Yetişen nesillerimizin zihninde, yönlendirilen değil yönlendiren, kimin ne dediğine bakan değil ne dediğine bakılan, sonuçlara maruz kalarak mahkum olan değil gelişmelere hakim olarak sonuç tayin eden, gölge varlık değil asli varlık olan, gelişmekte olan millet yaftasını kabullenen değil üç kıtaya hükmetmiş olan bir millet algısı oluşturmak isteniyorsa bunun yolu "milli bir eğitimden” geçmektedir.

Türkiye Devleti olarak zor bir süreçten geçtiğimiz şu günlerde inancım o ki, bu necip millet dışarıdaki ve onların içerideki maşası olan eli silahlı hain unsurlarını, kısa vadede ortaya koyacağı askeri tedbirlerle bertaraf edecektir. Ancak sözde aydını ve akademisyeniyle, yazarı ve çizeriyle, artisti ve sözde sanatçısıyla topyekûn hücuma geçen hain güruhunu uzun vadede bertaraf etmenin yolu "milli bir eğitimden” geçmektedir. 

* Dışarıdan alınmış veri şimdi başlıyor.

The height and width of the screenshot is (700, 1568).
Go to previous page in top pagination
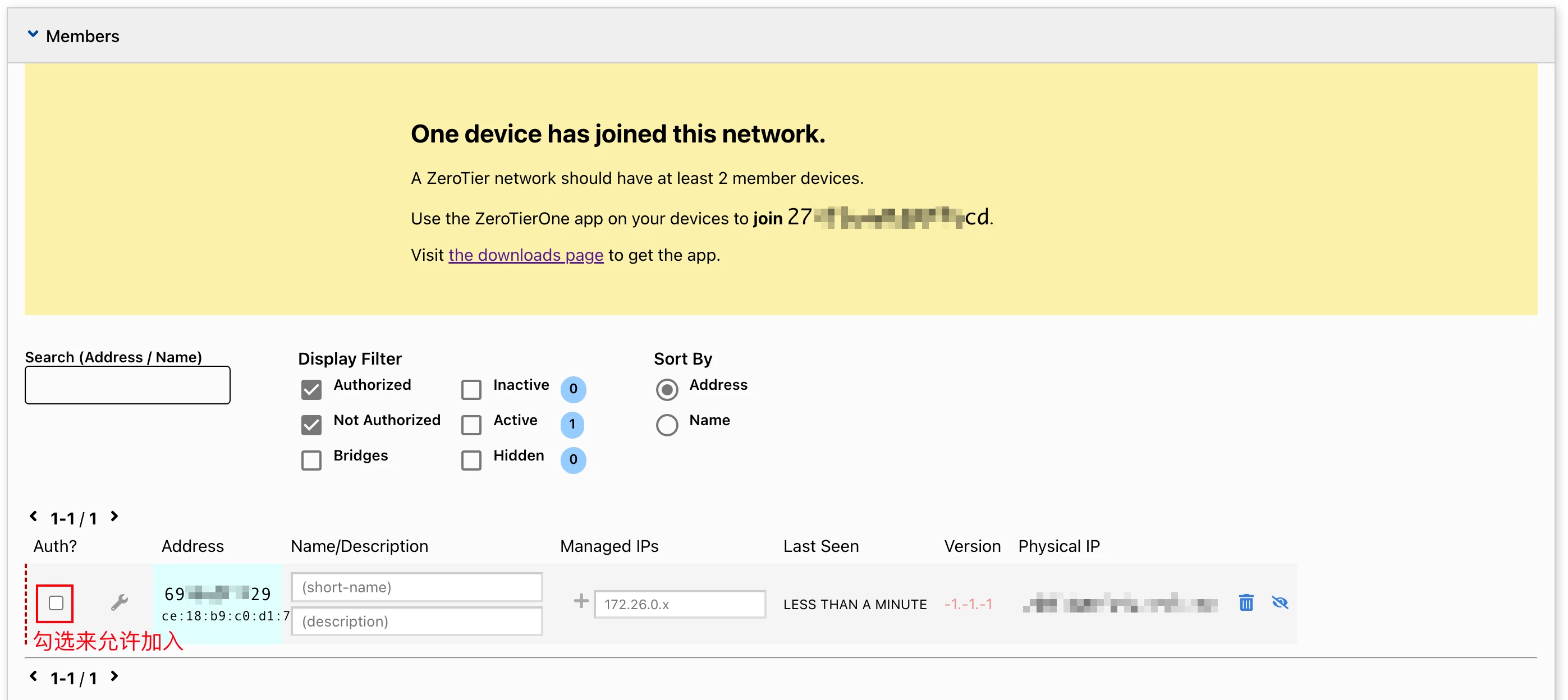pyautogui.click(x=34, y=517)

Tüm bu soyut olarak sırılananların tespitlerin, somut olarak hayata geçirilmesinin stratejilerini geliştirmek sadece Milli Eğitim Bakanlığının üzerine yıkılmadan, devletin tüm ilgili birimlerini içine alacak şekilde planlanan "milli eğitim akademisi" tarzında bir merkez tarafından geliştirilmeli siyasi irade tarafından da uygulamaya koyulmalıdır.

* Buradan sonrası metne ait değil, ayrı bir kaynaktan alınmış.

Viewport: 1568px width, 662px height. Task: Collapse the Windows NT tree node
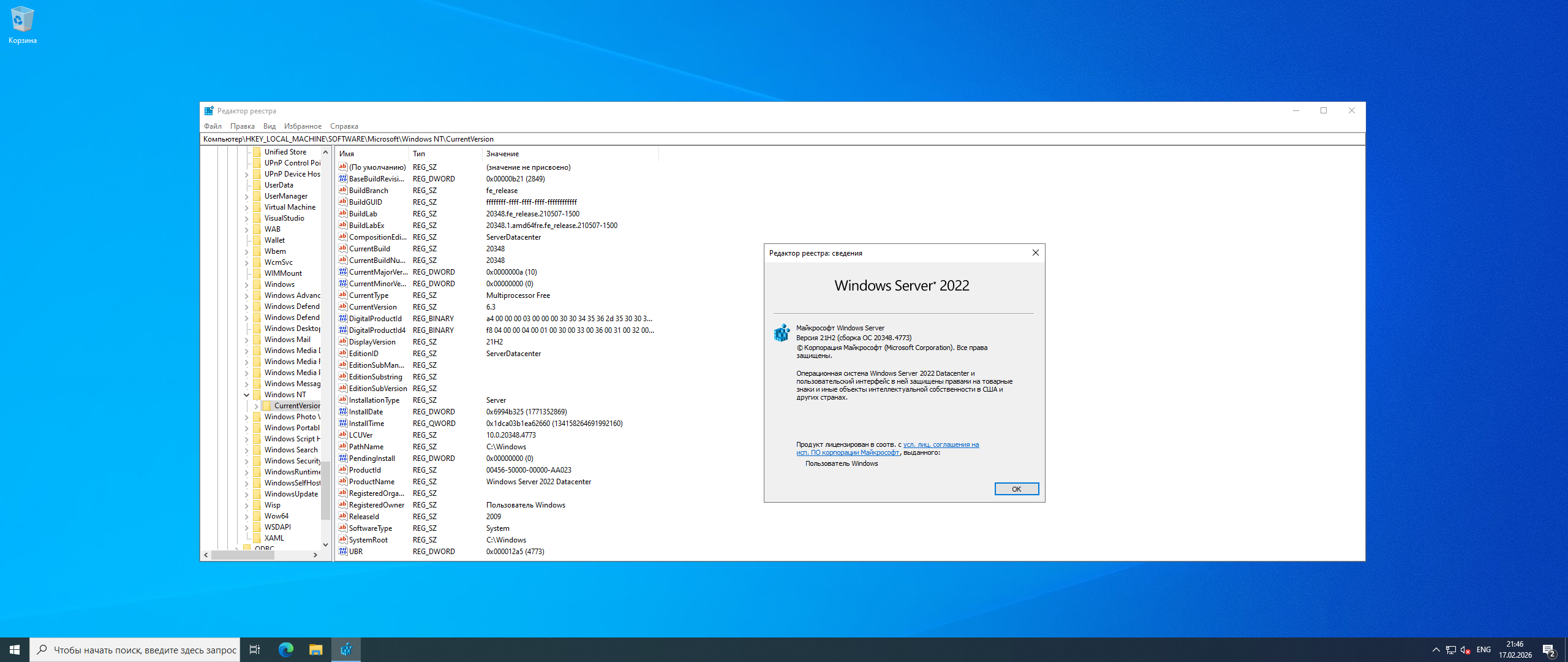247,395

Kısacası netice itibariyle milli birliğimizi ve beraberliğimizi muhafaza ederek, milletimizin devletiyle birlikte "Büyük Türkiye Hayalini” gerçekleştirebilmesi ve güven içinde yarınlara bakabilmesi adına, Nurettin Topçu'nun Maarif Davamız diyerek tarif ettiği "milli bir eğitim" anlayışını hayata geçirmekten başka çaremiz yoktur.